The most extreme case of this has been Google’s instant messaging solutions. At one point there were four different ways to send a text message on Android: Google Talk, Google+ Messenger, Messaging (Android’s SMS app), and Google Voice. Google Hangouts came along and eventually merged everything into a single instant messaging platform.
Mercifully, Google has a single, unified instant messaging program now, and all further IM efforts will be poured into this, right? Wrong. A report from The Economic Times of India says that Google is working on a fifth instant messaging program. This one reportedly won’t require a Google account and will be aimed at Whatsapp.

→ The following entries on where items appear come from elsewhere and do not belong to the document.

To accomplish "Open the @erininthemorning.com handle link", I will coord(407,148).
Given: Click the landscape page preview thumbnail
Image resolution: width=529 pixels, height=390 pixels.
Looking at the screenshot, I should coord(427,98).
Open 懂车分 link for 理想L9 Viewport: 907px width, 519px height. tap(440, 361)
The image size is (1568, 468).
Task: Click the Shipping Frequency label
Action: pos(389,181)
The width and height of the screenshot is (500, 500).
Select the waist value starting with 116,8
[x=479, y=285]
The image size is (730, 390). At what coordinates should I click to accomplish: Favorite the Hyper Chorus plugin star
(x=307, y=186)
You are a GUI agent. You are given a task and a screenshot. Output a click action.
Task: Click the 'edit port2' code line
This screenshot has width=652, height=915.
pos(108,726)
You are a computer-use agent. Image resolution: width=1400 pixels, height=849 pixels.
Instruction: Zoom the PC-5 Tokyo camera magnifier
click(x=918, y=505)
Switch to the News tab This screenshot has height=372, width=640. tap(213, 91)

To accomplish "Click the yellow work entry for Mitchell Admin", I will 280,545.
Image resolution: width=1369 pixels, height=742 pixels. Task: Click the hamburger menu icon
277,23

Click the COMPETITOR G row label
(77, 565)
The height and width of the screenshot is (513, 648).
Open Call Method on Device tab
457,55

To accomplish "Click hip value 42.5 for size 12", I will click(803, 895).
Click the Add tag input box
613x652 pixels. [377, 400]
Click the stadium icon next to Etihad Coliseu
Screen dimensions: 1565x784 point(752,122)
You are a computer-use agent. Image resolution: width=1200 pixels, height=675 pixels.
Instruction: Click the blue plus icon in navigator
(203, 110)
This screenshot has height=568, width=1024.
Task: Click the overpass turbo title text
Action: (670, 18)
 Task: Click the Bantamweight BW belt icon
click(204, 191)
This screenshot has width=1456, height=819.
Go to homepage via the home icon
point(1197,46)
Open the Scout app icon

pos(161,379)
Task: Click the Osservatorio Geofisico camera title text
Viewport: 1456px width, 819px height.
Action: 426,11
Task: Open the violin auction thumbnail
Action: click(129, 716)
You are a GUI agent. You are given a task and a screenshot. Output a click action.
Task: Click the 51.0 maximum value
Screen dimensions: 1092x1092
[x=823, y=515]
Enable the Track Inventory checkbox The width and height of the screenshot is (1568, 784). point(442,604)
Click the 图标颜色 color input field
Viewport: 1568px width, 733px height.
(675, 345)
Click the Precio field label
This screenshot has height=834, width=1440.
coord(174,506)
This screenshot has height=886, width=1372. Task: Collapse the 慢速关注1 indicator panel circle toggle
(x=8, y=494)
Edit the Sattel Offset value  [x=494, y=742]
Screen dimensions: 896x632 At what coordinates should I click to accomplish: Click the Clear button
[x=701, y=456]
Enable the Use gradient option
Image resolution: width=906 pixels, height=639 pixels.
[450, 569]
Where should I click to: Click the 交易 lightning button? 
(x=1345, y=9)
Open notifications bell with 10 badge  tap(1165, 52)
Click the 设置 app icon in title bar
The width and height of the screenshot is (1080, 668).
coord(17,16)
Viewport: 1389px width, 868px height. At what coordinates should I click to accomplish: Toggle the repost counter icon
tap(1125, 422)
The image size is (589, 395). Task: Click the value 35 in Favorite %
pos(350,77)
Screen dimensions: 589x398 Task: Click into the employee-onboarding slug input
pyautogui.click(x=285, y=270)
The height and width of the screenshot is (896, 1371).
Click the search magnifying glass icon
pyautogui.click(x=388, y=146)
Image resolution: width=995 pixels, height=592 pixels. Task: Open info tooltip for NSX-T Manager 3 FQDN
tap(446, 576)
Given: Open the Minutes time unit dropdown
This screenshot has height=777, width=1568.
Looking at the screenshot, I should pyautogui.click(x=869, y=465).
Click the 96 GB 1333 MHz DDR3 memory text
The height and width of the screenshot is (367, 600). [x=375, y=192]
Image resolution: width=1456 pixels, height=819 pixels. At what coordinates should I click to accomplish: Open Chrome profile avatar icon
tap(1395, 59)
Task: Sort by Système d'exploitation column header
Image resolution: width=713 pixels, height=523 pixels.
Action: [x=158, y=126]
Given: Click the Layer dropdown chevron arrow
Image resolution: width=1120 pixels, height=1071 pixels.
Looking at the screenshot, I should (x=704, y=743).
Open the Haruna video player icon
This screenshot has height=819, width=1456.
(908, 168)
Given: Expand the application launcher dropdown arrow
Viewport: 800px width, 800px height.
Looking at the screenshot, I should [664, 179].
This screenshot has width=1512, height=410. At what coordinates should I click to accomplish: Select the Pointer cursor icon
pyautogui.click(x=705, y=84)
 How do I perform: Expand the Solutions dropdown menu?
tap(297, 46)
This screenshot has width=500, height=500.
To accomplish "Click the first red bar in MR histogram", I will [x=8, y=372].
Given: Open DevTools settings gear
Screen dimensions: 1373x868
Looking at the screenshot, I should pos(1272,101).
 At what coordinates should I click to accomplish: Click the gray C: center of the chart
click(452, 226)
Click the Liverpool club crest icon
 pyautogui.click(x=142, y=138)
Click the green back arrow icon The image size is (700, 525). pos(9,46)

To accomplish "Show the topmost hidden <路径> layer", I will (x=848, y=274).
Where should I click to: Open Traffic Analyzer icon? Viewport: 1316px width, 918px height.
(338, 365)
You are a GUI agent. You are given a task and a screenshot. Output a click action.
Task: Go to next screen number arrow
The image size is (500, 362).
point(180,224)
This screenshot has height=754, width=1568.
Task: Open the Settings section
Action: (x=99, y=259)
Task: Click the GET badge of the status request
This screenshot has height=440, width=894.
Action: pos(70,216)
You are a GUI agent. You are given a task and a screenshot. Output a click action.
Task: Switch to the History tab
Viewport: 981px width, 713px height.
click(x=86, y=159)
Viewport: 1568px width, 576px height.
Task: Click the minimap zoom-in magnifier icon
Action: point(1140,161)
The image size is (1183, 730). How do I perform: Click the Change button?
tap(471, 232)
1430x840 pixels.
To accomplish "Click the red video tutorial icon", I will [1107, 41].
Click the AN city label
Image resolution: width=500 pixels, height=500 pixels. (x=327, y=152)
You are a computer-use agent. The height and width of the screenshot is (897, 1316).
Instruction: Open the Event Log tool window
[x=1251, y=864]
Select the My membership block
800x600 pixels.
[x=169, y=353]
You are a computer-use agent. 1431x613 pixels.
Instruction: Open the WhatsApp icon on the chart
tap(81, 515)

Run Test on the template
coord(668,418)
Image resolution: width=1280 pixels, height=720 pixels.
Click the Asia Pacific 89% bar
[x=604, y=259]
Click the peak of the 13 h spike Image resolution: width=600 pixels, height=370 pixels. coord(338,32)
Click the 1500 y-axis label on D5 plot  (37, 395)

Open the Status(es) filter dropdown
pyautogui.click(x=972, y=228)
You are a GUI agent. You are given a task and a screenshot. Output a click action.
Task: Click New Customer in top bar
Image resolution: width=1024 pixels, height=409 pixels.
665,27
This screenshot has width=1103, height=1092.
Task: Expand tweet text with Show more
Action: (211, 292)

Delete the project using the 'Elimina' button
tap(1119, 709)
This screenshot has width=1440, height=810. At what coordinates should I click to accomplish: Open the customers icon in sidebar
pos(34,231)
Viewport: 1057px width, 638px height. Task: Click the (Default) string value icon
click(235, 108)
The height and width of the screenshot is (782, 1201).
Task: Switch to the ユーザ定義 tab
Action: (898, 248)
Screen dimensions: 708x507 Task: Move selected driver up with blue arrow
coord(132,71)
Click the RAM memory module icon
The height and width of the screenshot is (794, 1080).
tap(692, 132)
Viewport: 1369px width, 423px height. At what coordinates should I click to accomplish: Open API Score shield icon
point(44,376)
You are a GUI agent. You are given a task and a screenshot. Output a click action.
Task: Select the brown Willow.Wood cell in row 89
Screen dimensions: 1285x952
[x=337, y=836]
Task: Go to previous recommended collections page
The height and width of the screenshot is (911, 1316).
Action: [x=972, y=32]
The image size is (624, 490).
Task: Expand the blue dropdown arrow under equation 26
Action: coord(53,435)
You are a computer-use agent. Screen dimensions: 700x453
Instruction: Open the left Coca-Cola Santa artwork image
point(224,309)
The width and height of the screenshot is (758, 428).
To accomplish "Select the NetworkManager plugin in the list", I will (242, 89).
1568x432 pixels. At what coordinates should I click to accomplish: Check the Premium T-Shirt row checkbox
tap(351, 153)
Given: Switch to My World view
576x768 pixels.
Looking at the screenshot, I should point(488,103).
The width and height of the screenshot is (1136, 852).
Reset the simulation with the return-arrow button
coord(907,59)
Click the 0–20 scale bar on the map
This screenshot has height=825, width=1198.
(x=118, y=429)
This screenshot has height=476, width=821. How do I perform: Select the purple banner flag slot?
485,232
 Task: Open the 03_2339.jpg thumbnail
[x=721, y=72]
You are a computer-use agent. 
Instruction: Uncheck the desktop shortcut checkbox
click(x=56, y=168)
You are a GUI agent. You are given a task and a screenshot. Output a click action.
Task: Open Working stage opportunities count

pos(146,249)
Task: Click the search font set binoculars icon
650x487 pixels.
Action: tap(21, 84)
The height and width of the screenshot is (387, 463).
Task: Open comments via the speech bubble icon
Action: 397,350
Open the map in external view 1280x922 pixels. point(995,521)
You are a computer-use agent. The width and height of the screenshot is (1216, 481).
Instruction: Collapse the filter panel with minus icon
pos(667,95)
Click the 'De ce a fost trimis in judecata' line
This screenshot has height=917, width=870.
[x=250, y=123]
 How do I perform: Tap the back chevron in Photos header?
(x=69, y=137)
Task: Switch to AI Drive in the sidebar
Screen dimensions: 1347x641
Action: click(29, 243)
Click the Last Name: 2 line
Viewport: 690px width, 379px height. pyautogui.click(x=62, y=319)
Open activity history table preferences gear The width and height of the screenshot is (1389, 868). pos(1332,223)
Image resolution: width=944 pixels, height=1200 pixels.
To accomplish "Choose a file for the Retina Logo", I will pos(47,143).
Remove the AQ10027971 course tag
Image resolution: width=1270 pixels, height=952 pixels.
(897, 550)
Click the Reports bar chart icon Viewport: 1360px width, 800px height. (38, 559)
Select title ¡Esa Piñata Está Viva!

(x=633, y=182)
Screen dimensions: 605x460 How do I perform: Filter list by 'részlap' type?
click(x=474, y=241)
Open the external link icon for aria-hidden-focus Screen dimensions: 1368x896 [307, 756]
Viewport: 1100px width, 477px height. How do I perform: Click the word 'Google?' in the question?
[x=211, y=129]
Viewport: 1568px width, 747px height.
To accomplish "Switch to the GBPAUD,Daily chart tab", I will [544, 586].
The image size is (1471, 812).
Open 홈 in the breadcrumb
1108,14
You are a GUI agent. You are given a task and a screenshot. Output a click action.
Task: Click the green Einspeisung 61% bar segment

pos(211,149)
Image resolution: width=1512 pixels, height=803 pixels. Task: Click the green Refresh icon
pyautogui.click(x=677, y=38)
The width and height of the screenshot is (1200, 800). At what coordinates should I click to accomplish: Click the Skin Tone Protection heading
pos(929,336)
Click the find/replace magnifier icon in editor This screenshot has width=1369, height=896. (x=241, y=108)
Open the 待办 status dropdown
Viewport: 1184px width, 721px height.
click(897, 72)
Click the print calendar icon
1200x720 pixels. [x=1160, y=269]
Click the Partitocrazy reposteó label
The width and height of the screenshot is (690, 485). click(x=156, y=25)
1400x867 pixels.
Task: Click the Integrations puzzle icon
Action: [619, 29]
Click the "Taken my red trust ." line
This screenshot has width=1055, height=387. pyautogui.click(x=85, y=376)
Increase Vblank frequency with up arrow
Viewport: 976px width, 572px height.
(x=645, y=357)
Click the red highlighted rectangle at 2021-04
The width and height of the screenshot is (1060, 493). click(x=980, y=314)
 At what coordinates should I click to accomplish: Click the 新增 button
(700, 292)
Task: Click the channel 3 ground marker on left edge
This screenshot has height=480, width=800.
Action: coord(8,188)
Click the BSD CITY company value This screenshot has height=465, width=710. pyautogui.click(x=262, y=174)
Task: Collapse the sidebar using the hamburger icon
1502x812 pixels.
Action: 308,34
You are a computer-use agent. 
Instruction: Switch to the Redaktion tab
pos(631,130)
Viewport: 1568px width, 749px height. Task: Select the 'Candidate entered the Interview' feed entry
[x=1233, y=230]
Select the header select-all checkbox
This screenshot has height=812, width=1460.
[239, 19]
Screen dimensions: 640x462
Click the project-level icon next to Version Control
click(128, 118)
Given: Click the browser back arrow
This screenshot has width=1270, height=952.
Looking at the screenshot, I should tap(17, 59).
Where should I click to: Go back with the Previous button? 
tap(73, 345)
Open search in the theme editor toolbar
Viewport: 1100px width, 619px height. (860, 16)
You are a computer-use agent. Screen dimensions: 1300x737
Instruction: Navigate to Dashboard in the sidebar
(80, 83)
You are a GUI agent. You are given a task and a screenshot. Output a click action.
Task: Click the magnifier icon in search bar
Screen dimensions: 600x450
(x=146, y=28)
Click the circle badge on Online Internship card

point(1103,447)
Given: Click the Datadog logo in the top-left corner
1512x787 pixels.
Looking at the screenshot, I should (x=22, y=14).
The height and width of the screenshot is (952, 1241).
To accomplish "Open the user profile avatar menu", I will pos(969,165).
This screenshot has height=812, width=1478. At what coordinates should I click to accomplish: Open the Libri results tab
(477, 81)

In KitKat Google removed the stock SMS app and used Hangouts for SMSes, but in Lollipop it is adding back an SMS client, so soon we could potentially be back up to three texting clients. The unified Hangouts update also added a second dialer app to Android, so now there is the main Google Dialer that was introduced in KitKat and a new Hangouts Dialer that makes VOIP calls. Users went from needing IM unity, having it, then chaotically clamoring for dialer unity.
But this is typical of how Google operates. The company’s actions have shown it doesn’t really believe in focusing on a single solution to a problem, regardless of how much easier that would make things for users. It has to deal with external competitors in all sorts of areas, and Google seems to see no reason why competition can’t also come from within—Google products competing with other Google products.
It’s almost like every product category is just a big A/B experiment for Google. As Google’s search engine constantly gathers data from the Web to learn and improve, Google the company works much the same way. It provides multiple solutions to a single problem and expects the best one to win out over the other.
We’ll use instant messaging as an example again: Google had four texting clients, all of which took different approaches to solving the problem. Google Talk was a traditional instant messenger client, along the lines of AIM. Google+ Messenger was an IM client as part of a social network—Google’s version of Facebook messenger. Messaging (Android’s stock SMS) app was a bare-bones cellular SMS app. Google Voice flipped the SMS system on its ear, allowing users to own a phone number, view voicemail, and read and send texts from the Internet.
Four different approaches to the same problem is messy, but it ensures that no matter which method ends up being the winning one, Google will have a competitor in that area. It’s tough for users to figure out which one they should use when they just want to ask a friend to go out for a drink, but Google doesn’t seem to worry about that. It’s happy as long as users pick one of its offerings.
Though messaging is the most obvious, the company doesn’t just do this for texting apps. For nearly every product category Google cares about, it has multiple projects competing with each other.
Android versus Chrome OS—end up with two winners? Great!
Most people look at this and say, “Why does Google make two completely different operating systems?” Well just like with instant messaging, the Chrome/Android hydra makes it so Google is set for operating systems no matter which way the wind blows. Is the future of computing an app-based smartphone-style OS, or an Internet-dependent cloud OS where everything is a Web app? By taking both approaches, Google gets to cover its bases and adjust resources as needed.
In this example, both OSes have been doing very well. Chromebooks are a big enough threat to Windows that they’ve earned the honor of being targeted by Microsoft’s FUD cannon, and Android has been hovering around 80 percent worldwide market share for smartphones.
Making two OSes is a lot of duplicate work, but they’ve started to blur together recently. Android’s Google Now has made it to Chrome. Chrome OS’ notification panel looks like it was ripped right from Android. Android’s primary browser is Chrome. Chrome OS can now run Android apps. Android L’s new recent apps allow Chrome’s browser tabs to show up like individual apps, making Web apps a first-class citizen.
Chrome typically sticks to desktops and laptops, and Android is usually on a smartphone or tablet, but the hardware has started to blur together, too. We’ve seen Android on a laptop (and tons of hybrid tablet/laptop devices) and continual work toward a Chrome OS tablet.
Google is also using Chrome and Android to conduct an A/B test on how much OEMs can modify its code. Android is a modification free-for-all, while for Chrome OS OEMs are not allowed to change the underlying code or interface. Google has seen first hand how this affects updates. Android updates are all over the place with multi-month delays and often times no updates at all, while Chrome OS’ unmodified code allows Google to run a central update system with day-one updates for everything.
With the data from this A/B test, Google has deemed Chrome OS to be the superior update situation, so it will be applying the same strategy to Android Wear, Auto, and TV. With those, skins are not allowed, and Google will be running a centralized update system.